Furthermore, in certain embodiments, the k-mer clustering tool 124 clusters one or more k-mers by utilizing a machine learning model 140. In certain embodiments, the machine learning algorithm is a supervised machine learning algorithm or an unsupervised machine learning algorithm.

Supervised learning is a type of machine learning where the machine learning model 140 is trained on a labeled dataset, meaning that each training example is paired with an output label. The goal is to learn a mapping from inputs to outputs to make predictions on new, unseen data. For example, the machine learning models 140 may be trained to label a dataset where k-mers are associated with known characteristics, such as whether they are within a target pathogen sequence (e.g., Sars-CoV-2 or Mpox). The machine learning model 140 can then be trained using one or more features to distinguish between k-mers that are relevant to produce a desirable qPCR assay and those that are not. A trained machine learning model 140 can then be used to predict a likelihood that a new k-mer belongs to a target class based on criteria provided for the k-mer clusters and cluster the k-mers based on the predicted labels.
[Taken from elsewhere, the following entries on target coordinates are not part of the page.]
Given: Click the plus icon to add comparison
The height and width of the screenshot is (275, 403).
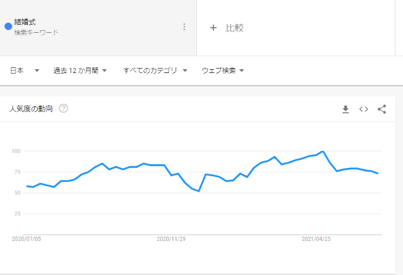Looking at the screenshot, I should click(x=213, y=28).
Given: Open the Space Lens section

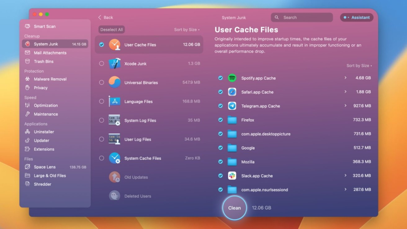Looking at the screenshot, I should pos(45,167).
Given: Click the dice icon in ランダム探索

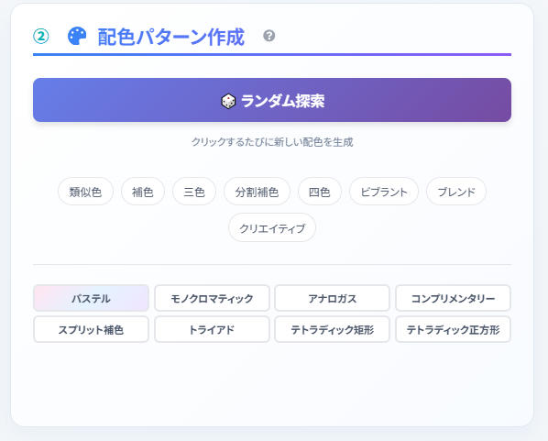Looking at the screenshot, I should click(x=228, y=101).
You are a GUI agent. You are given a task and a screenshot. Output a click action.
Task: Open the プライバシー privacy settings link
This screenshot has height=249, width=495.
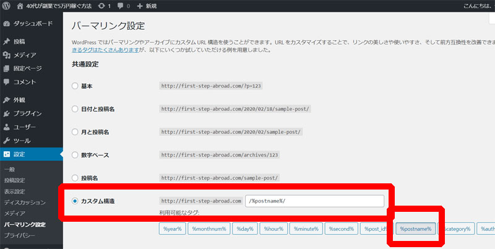tap(21, 236)
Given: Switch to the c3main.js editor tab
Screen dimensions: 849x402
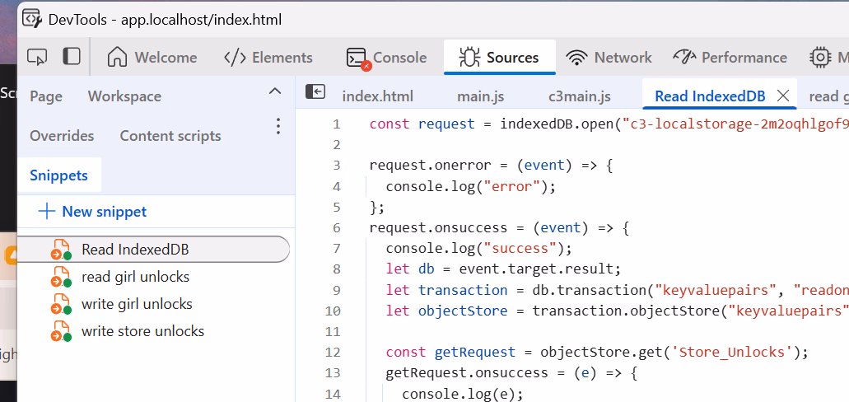Looking at the screenshot, I should (x=580, y=96).
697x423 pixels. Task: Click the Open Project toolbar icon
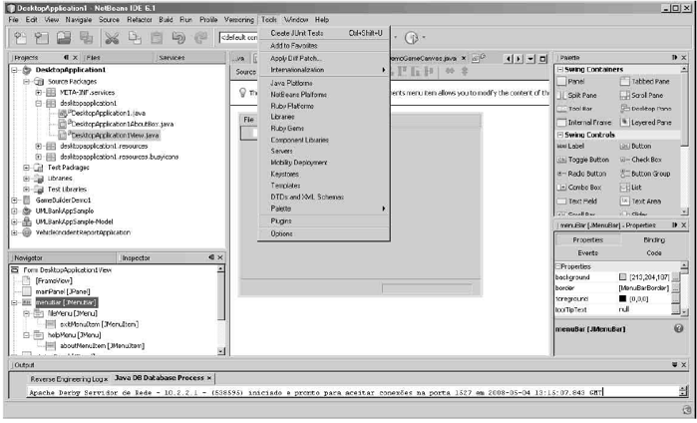(x=64, y=38)
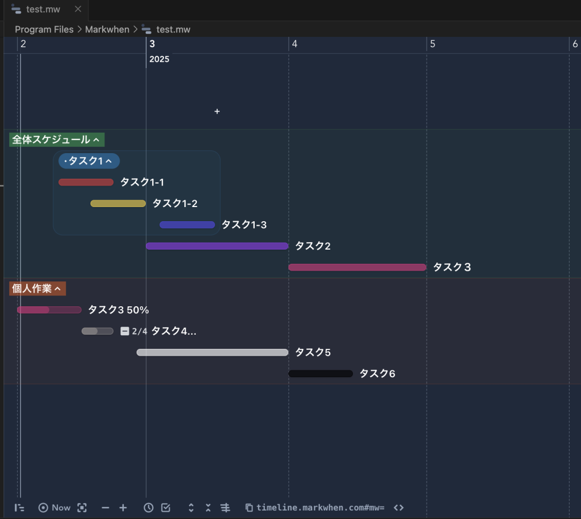Zoom in with the plus icon in toolbar
Screen dimensions: 581x519
tap(123, 508)
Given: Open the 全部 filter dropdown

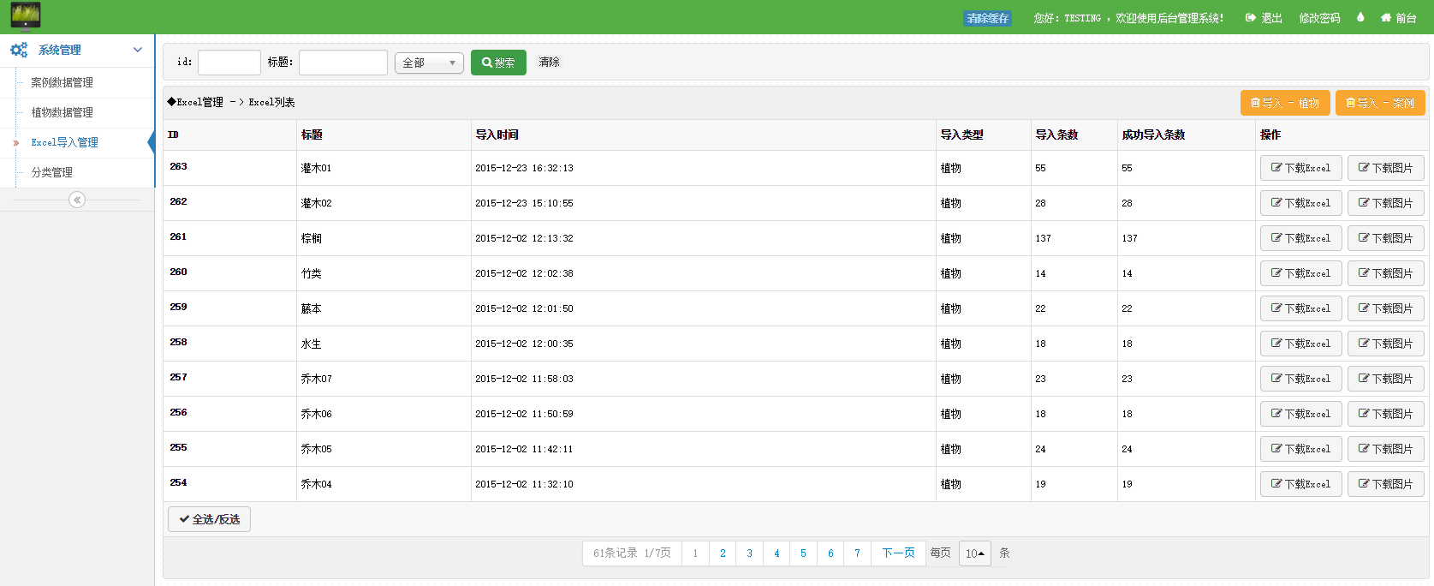Looking at the screenshot, I should coord(429,63).
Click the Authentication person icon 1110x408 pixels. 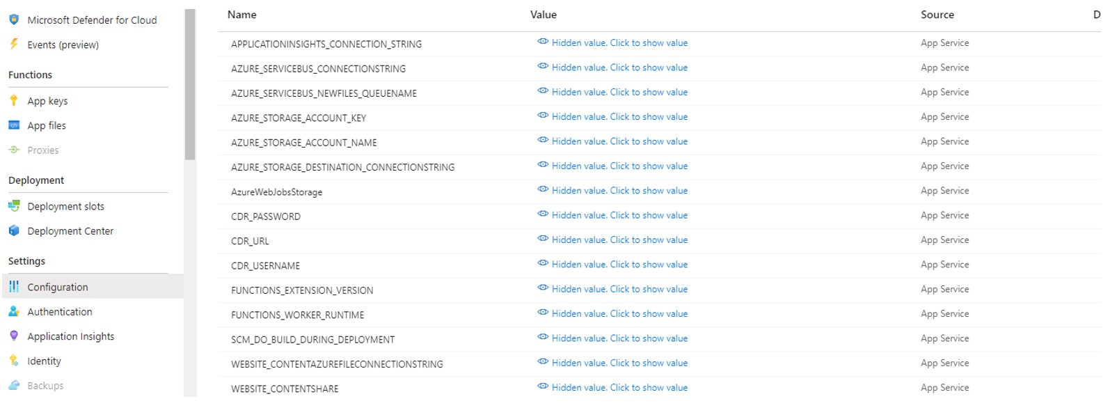coord(14,311)
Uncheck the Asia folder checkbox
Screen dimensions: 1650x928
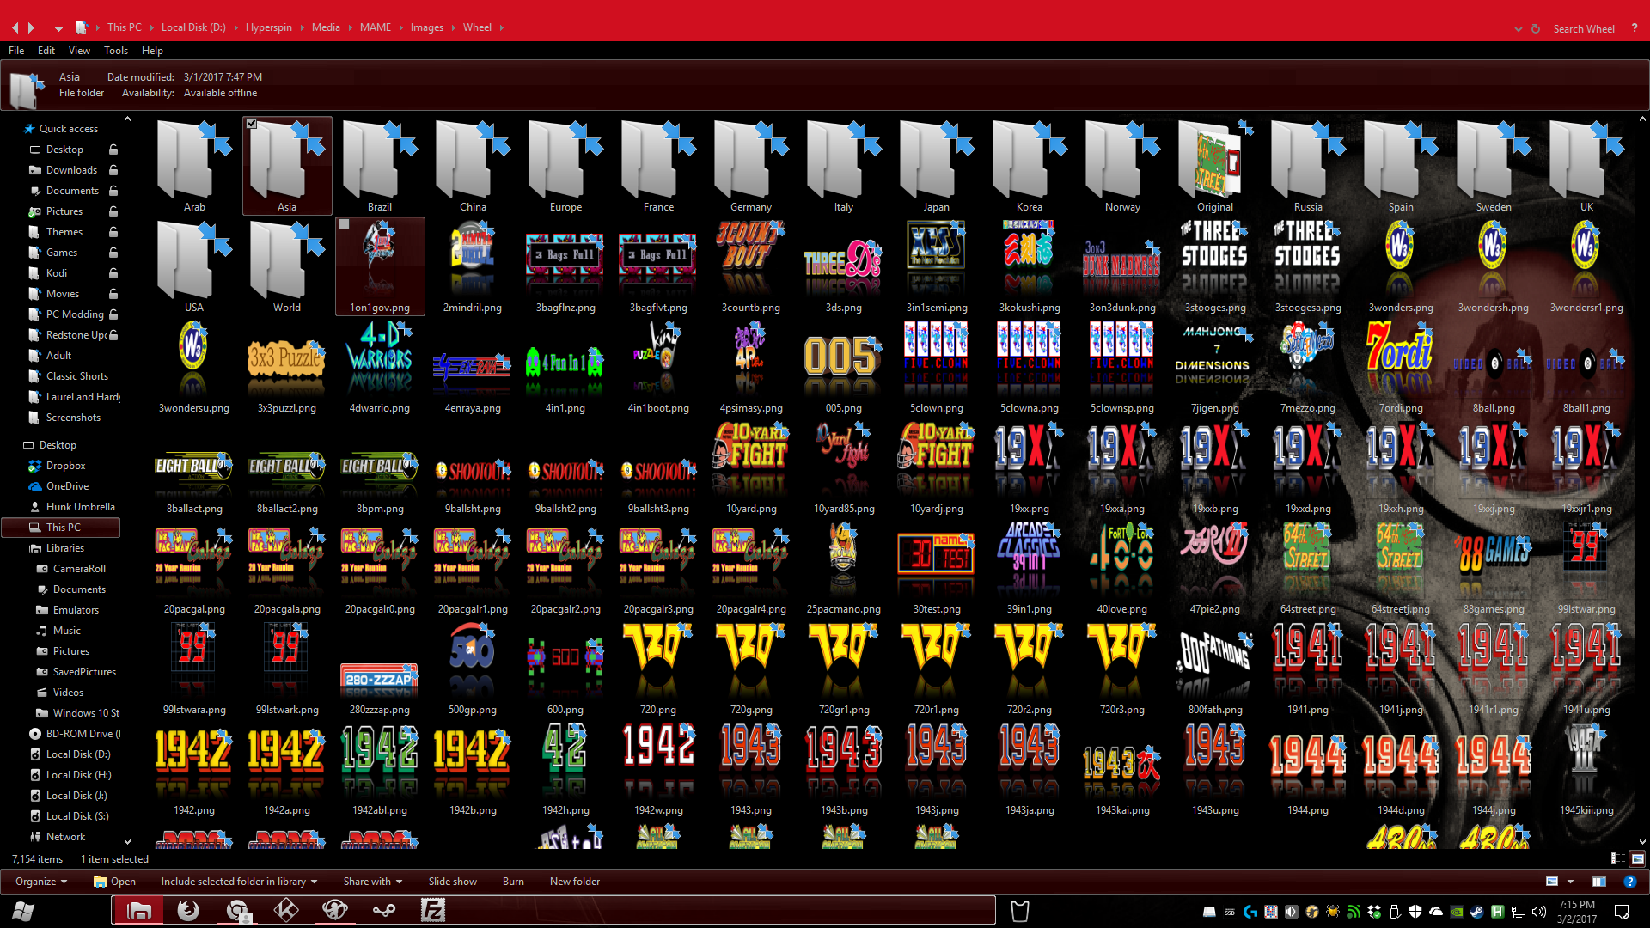251,124
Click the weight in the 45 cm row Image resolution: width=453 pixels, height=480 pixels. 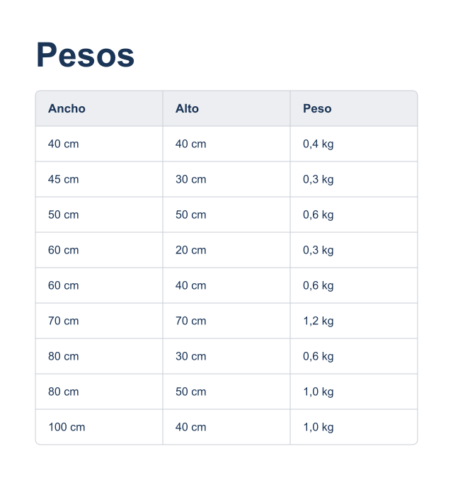(354, 179)
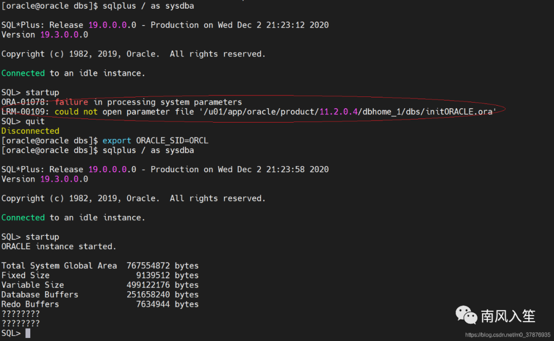This screenshot has width=554, height=341.
Task: Click the LRM-00109 error code
Action: click(23, 112)
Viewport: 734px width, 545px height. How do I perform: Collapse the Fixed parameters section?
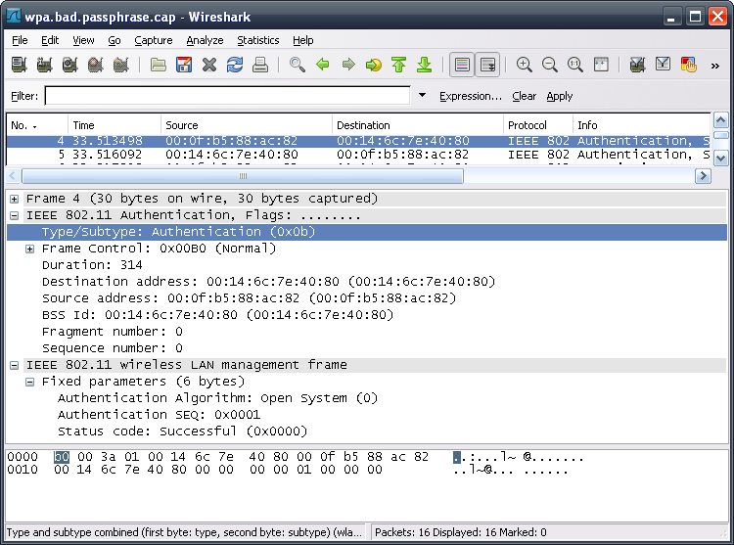[30, 382]
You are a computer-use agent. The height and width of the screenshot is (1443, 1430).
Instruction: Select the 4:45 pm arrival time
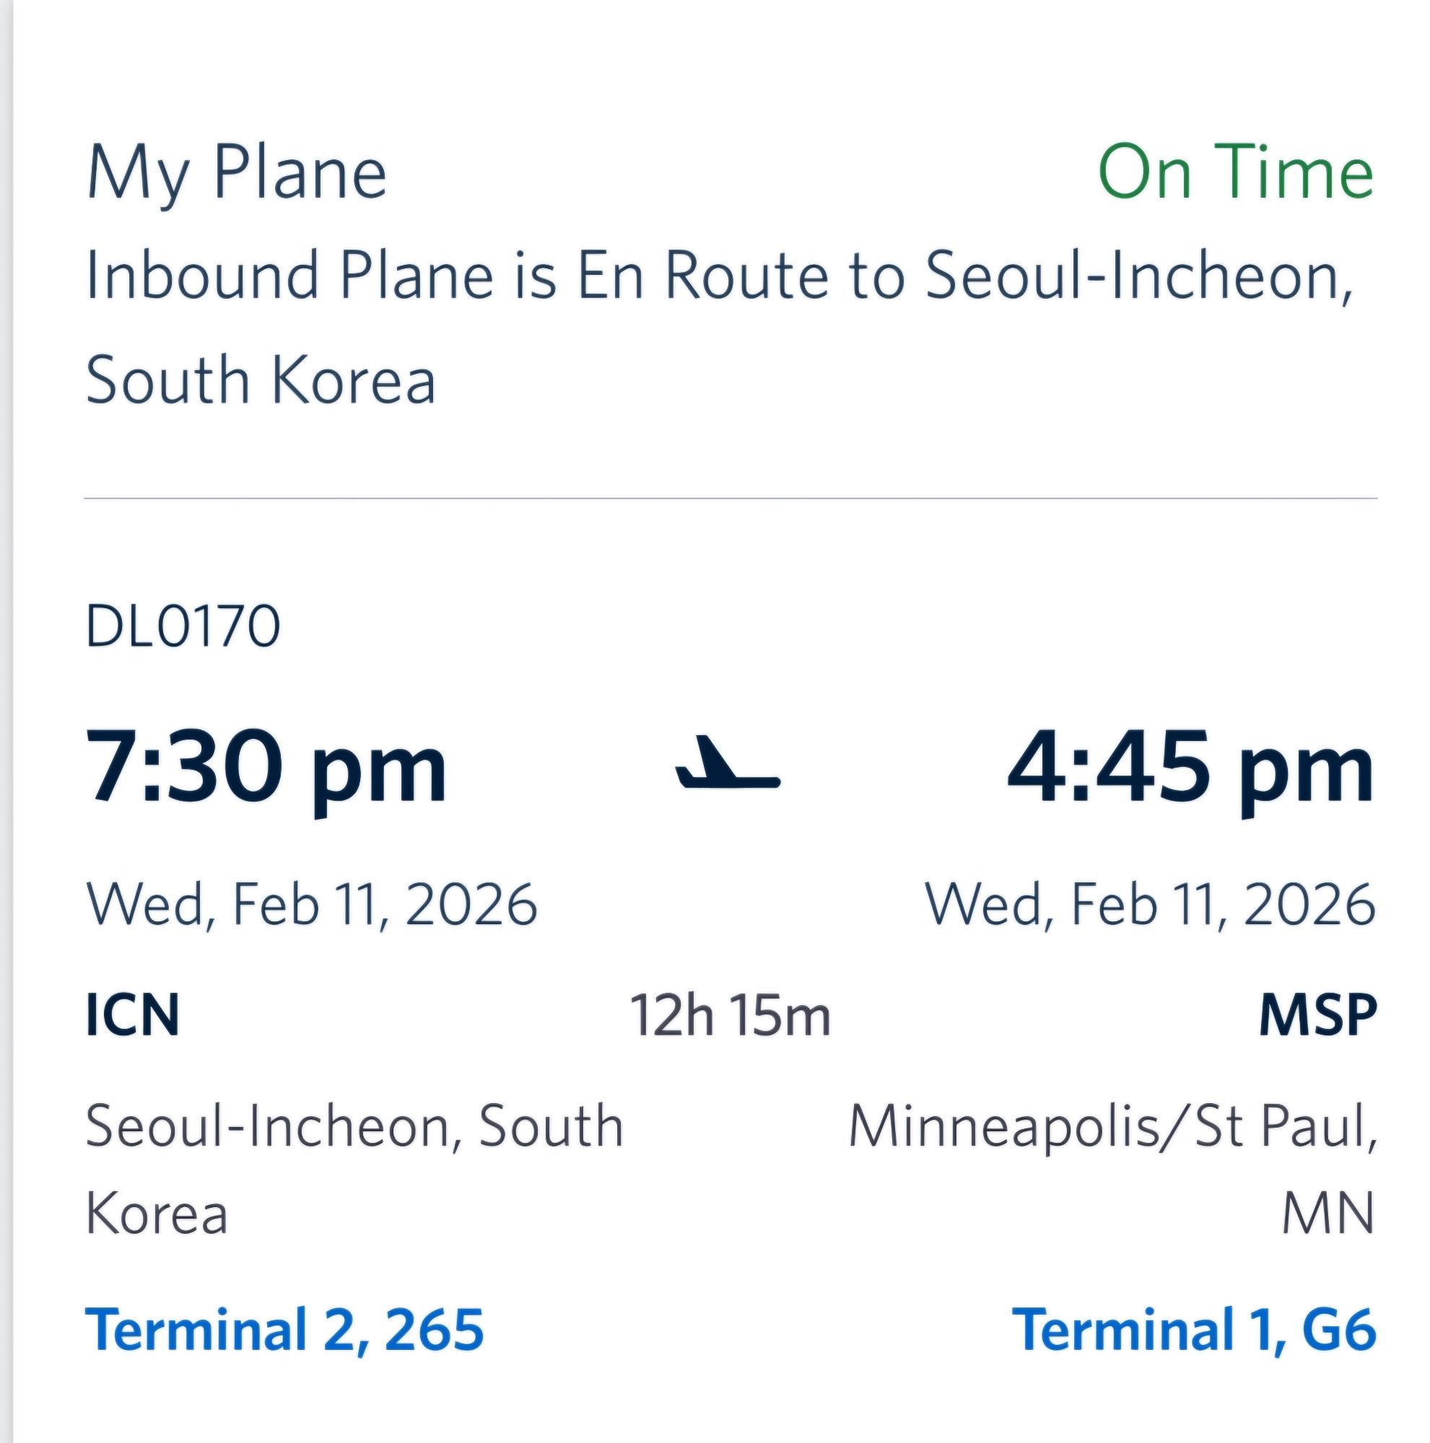[x=1190, y=767]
An unsupervised model is trained on data without explicit labels or output values. The goal is to identify patterns, groupings, or structures within the data, such as clustering similar items or reducing data dimensions. In certain embodiments, the machine learning models 140 may be trained using unsupervised machine learning, which includes a training phase and a clustering phase. In the training phase, a machine learning model 140 is trained to generate k-mers from genomic datasets 172 without using predefined labels. The machine learning model 140 can then compute a similarity between the generated k-mers to assess how similar they are to one another and evaluate the effectiveness of the algorithm (e.g., a clustering algorithm) to group k-mers. This process can be repeated until the machine learning model 140 is sufficiently trained to cluster the k-mers effectively. Once the machine learning model 140 is effectively trained, it can be applied to cluster one or more k-mers and analyze the clusters to identify k-mers that are within a target pathogen sequence. In certain embodiments, the machine learning model 140 may perform these steps automatically or assist a user in performing these steps.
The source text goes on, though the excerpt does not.